*WORK ITEM*:
Search the data for "screenshot". Return each matching line.

[PROVIDED MATERIAL Boundary: Start]

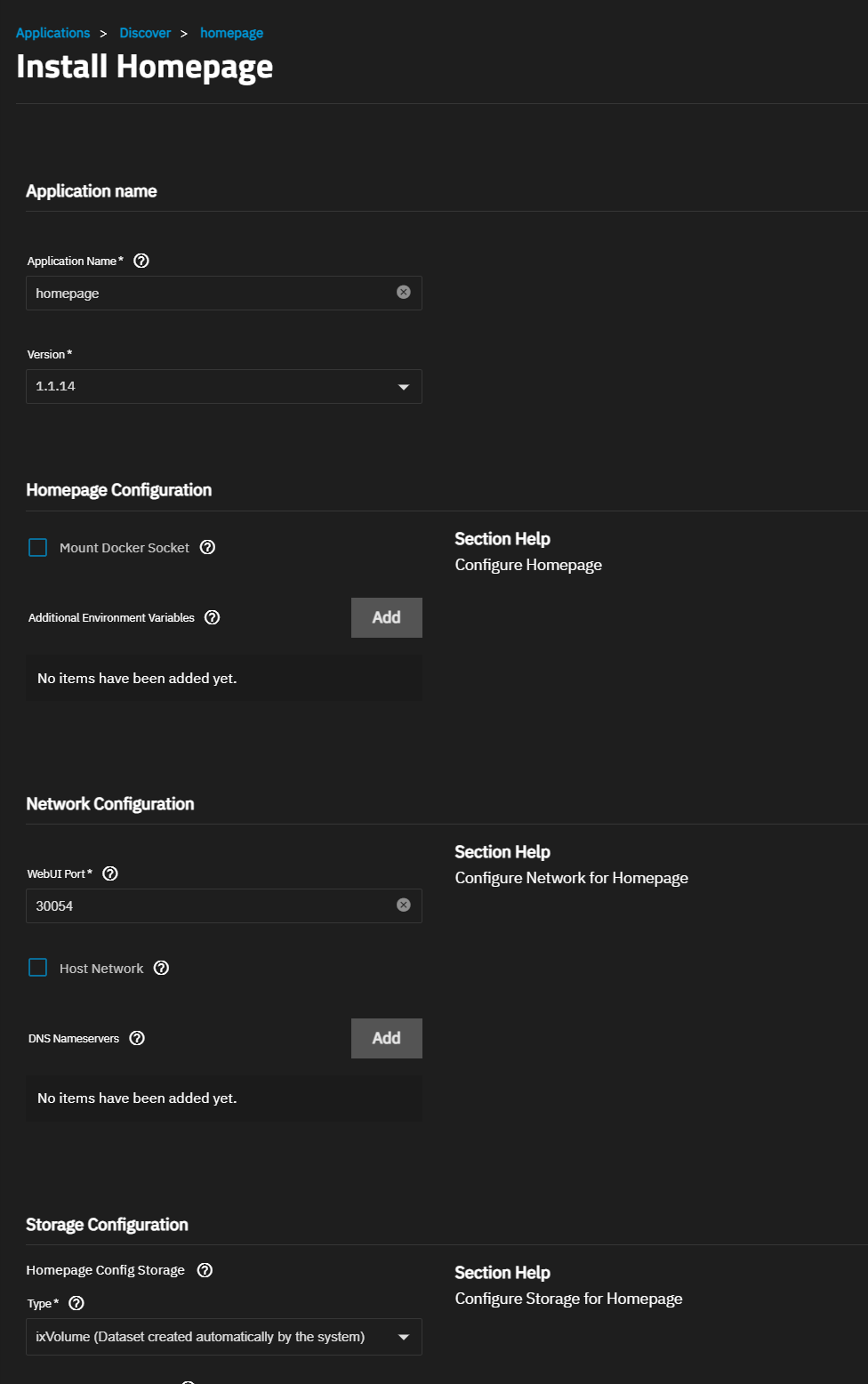Open the homepage breadcrumb link
868x1384 pixels.
pos(231,33)
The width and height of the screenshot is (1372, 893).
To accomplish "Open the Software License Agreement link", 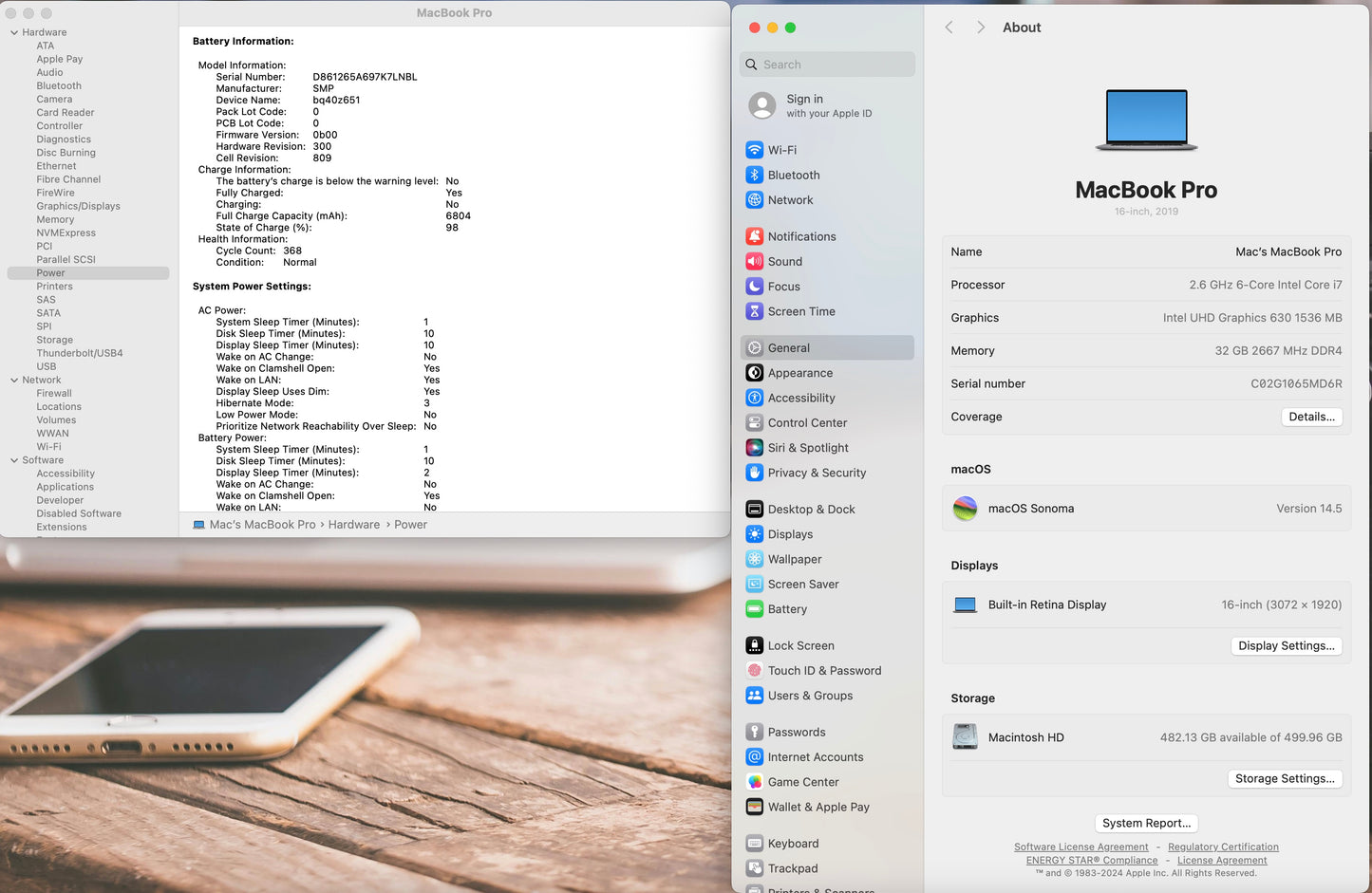I will (x=1081, y=846).
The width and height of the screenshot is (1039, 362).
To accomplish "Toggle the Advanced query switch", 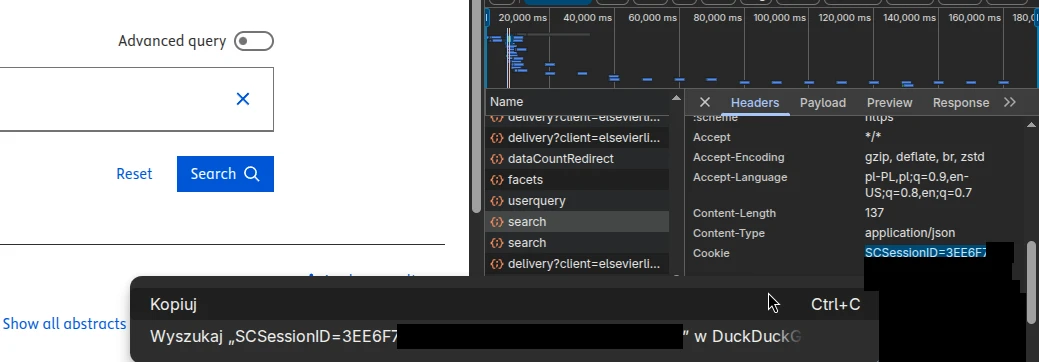I will 254,41.
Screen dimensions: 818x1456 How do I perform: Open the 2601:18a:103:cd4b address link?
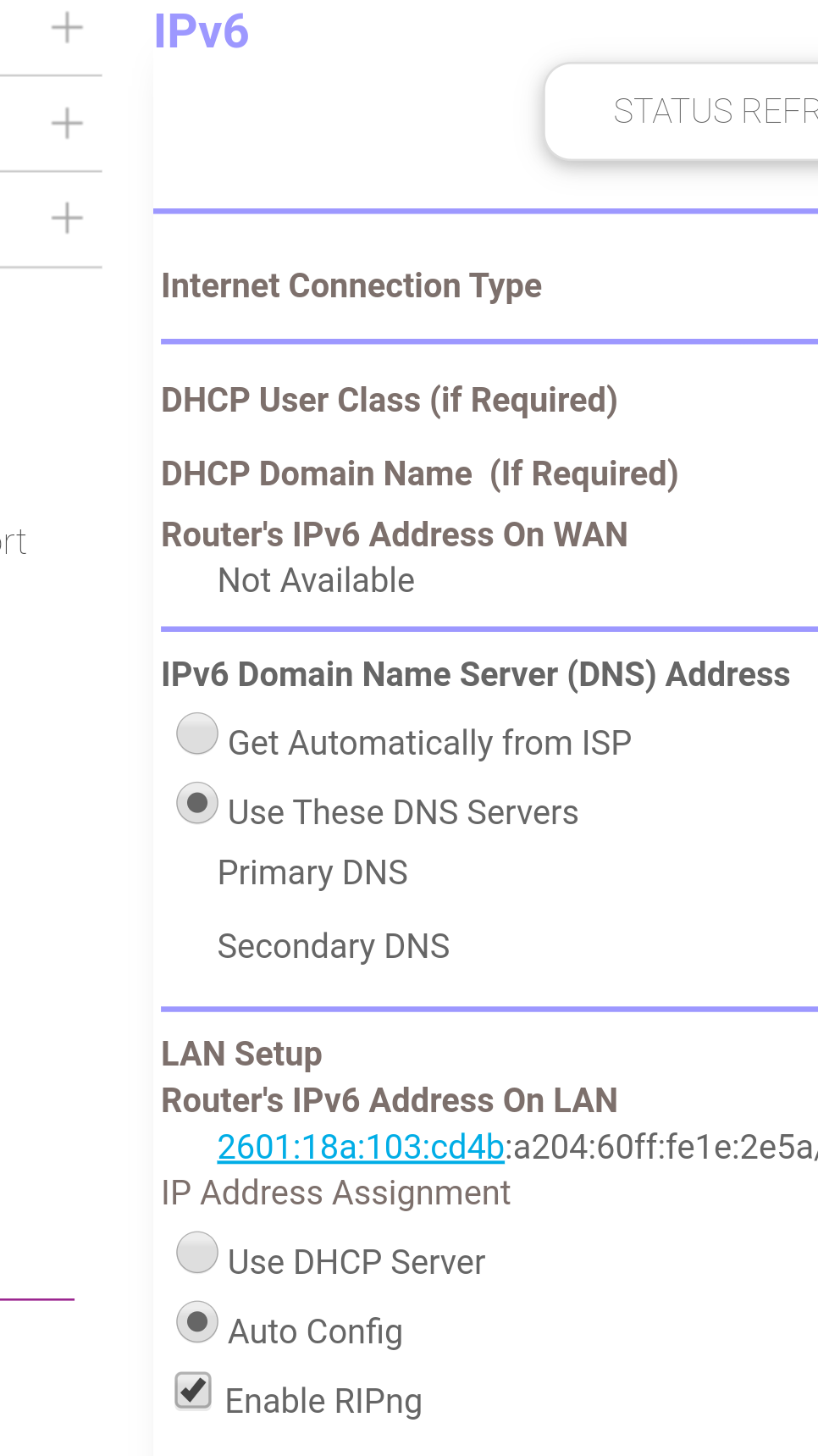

[PROVIDED MATERIAL Boundary: End]

*SOLUTION TO THIS EXERCISE*:
The width and height of the screenshot is (1372, 893).
The width and height of the screenshot is (1039, 362).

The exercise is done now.